Travis:Yeah, you know, first Corinthians 10 31 comes to mind. Whether you eat or drink or whatever you do, do all things to the glory of God. Now, I had I have no doubt in my mind whatsoever that there are some out there who would try to justify what they're doing by attacking the person as being to the glory of God, but there's no way you can do so from an older New Testament perspective without standing on one foot, hopping, wearing a aluminum foil hat and squinting one eye and trying to do some really crazy eisegesis to make that into being glorifying to God, to attack another person's personality or looks or character or whatever it might be. I uh it's just troubling. Um I don't think at all that I think this is important to say as well. I don't think we're saying don't ask questions, don't attack arguments, don't don't try to reason with people. That's not what we're saying at all. The the issue becomes when you attack the person, especially in a way that you would never do to somebody's face. Now there are some who would do it to the person's face. That doesn't make it okay. Um but when when you're attacking a person rather than an argument is when the trouble tends to happen.

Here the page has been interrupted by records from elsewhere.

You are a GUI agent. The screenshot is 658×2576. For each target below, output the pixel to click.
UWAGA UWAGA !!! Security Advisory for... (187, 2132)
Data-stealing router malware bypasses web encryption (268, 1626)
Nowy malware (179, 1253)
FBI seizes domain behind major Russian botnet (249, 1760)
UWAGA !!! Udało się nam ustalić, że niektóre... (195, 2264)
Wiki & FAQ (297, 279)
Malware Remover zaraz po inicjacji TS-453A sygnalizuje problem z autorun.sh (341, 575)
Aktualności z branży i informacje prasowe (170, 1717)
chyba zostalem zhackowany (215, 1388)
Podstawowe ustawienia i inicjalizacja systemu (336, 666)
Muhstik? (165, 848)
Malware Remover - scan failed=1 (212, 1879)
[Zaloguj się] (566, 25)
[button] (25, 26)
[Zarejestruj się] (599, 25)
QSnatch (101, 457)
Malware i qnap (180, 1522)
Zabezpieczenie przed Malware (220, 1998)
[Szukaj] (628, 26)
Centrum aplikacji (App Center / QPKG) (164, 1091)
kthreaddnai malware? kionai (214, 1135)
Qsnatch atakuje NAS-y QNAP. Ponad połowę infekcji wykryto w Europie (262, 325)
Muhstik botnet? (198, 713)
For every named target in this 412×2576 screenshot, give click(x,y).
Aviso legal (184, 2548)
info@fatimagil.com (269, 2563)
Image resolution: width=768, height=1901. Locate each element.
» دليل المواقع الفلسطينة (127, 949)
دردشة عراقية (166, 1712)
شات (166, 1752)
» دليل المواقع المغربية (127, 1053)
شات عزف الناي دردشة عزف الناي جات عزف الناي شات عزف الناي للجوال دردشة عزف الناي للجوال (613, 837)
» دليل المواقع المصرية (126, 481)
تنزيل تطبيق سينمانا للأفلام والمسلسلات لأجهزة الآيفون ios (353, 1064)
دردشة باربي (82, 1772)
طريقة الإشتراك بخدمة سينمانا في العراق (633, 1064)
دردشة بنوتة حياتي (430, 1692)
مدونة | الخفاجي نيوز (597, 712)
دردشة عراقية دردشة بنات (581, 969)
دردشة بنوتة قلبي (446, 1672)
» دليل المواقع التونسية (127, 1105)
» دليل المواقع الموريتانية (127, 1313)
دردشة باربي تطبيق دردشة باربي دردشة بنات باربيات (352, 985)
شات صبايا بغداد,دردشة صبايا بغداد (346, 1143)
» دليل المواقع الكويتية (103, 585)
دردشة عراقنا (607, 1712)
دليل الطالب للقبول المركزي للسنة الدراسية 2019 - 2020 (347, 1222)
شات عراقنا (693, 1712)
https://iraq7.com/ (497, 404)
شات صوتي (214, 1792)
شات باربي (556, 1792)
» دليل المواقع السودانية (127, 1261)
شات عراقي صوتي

Jeff:Well, I think an important for me over the years, because I've struggled with this, um, and which is what made led me to writing the book uh a few years ago. And um Proverbs 15, 1, A Gentle Word Turns Away Wrath. And I saw a good example of this recently, uh Sean Hannity on Fox News, you know, uh Sean's a uh conservative commentator, very well known, and Stephen A. Smith, a liberal commentator on ESPN. And they're friends, and they were on there going at it over an issue, and I love the way they they really they they kind of modeled this. They had some playful fun. They disagreed strongly, but they never they they wound up laughing. They were in different locations, they couldn't shake hands, they would have. You know what they they uh talked about appreciating each other when they got finished and and uh had some good laughs, but they debated the issue and that was it. And I thought, why can't and I know Sean is a um a Roman Catholic, I believe, and I don't know about Stephen A. Smith. I have no idea what his uh if he claims to be a Christian got no, but so this isn't I'm not weighing in on them. But if as Christians, I mean, uh if they're not Christians, we need to be more like that. Um and I think part of it is they're able to laugh themselves. Uh that's we've lost that ability in our uh in our country and even among Christians. And even I remember Steve Wellum one time uh in seminary did a uh a a whole 30 minutes, and he didn't remember to having done this years later. I tried to rehearse that for me. A theology of laughter, a theology of humor. And he said, We we don't laughing the ability to laugh at ourselves shows that we don't have it together, that Jesus had to come and get it together for us. That we're not we don't, you know, we're not all that. We take the gospel seriously, but not ourselves seriously. And I think, you know, in our in our culture now, on both sides of the aisle, uh, conservatives, liberals, uh, within evangelicalism, we take ourselves a far too seriously ourselves. And so we're able to swap insult for insult like that.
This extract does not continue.